Incomes struggle in this heavily rural state, which derives much of its employment from tourism, mining and government work (industries which can often struggle). Yet, there's reason to think that the state is on the upswing. Unemployment is low and those household incomes have been growing for four of the last five years. Pretty soon, Montana might just find its way up and off lists like these.
Percentage of State Budget From Federal Funds: 39.9%
Tennessee doesn't make much money from its "other" categories.
This is one of the chief takeaways from Pew Charitable Trusts research, which broke per-state revenues down by taxes, federal funds, "service charges," miscellaneous and local funds. The Volunteer State takes in less money from those last three categories than most other states. The result is a budget that's heavily skewed federal, with federal revenue per capita at $1,666 per person in 2013.

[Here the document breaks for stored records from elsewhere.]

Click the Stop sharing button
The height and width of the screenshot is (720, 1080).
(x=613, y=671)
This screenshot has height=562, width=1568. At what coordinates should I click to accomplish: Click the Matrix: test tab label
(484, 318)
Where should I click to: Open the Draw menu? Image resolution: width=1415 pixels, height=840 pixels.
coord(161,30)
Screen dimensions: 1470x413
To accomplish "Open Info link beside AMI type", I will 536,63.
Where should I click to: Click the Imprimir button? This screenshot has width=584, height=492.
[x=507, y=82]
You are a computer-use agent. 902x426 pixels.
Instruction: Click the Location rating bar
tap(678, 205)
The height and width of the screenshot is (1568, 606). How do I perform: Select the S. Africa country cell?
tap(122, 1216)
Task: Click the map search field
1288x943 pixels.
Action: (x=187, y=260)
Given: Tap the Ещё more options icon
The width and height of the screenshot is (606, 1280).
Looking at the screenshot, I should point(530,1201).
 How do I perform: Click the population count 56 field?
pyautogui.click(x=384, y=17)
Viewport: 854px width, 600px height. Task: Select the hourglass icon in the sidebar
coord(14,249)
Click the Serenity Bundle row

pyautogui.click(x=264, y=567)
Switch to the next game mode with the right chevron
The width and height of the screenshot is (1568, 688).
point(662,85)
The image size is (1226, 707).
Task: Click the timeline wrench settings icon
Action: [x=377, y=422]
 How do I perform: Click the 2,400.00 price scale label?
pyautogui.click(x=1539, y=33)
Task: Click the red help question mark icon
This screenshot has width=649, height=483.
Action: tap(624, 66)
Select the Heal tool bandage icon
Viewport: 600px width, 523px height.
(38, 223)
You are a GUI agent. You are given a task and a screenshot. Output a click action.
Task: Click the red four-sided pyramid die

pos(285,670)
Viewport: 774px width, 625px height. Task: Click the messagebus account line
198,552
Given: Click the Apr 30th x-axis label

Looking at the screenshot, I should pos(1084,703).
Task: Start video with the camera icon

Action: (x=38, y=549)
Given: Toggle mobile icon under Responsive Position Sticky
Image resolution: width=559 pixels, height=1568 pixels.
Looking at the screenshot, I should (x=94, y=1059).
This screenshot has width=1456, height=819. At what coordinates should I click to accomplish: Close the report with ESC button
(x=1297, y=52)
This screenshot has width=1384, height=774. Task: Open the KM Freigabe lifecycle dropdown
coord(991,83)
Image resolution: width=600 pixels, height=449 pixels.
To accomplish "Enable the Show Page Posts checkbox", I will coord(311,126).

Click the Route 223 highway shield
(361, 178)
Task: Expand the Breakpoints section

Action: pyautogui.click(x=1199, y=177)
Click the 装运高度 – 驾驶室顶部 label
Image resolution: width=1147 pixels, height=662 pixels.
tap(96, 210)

Percentage of State Budget From Federal Funds: 40.1%
Louisiana should surprise no one.
This state has been hit hard and repeatedly over the past several years, from Hurricane Katrina and the BP oil spill to the recent floods that submerged many parts of the state and wiped out thousands of homes. The need for federal money is stark here, in a state which already struggled with one of the nation's highest rates of unemployment and lowest per-household incomes to begin with.
What Louisiana. and New Orleans in particular, have suffered in recent years is a perfect example of why America uses the federal system it does, allowing states to respond to crises that no one could handle alone.
Percentage of State Budget From Federal Funds: 40.9%
While far less harmed by natural and man-made disasters, Mississippi claims the largest share of federal money on this list. Washington dollars make up a near-plurality of this red state's dollars, driven largely by a weak economy.
Stuck with credit rating troubles Mississippi also struggles with the fifth highest rate of unemployment in the nation and the lowest per-capita household income. The result is a heavy reliance on federal money, which flows (among other things) in the form of social and educational aid programs to help many people in this state keep on their feet.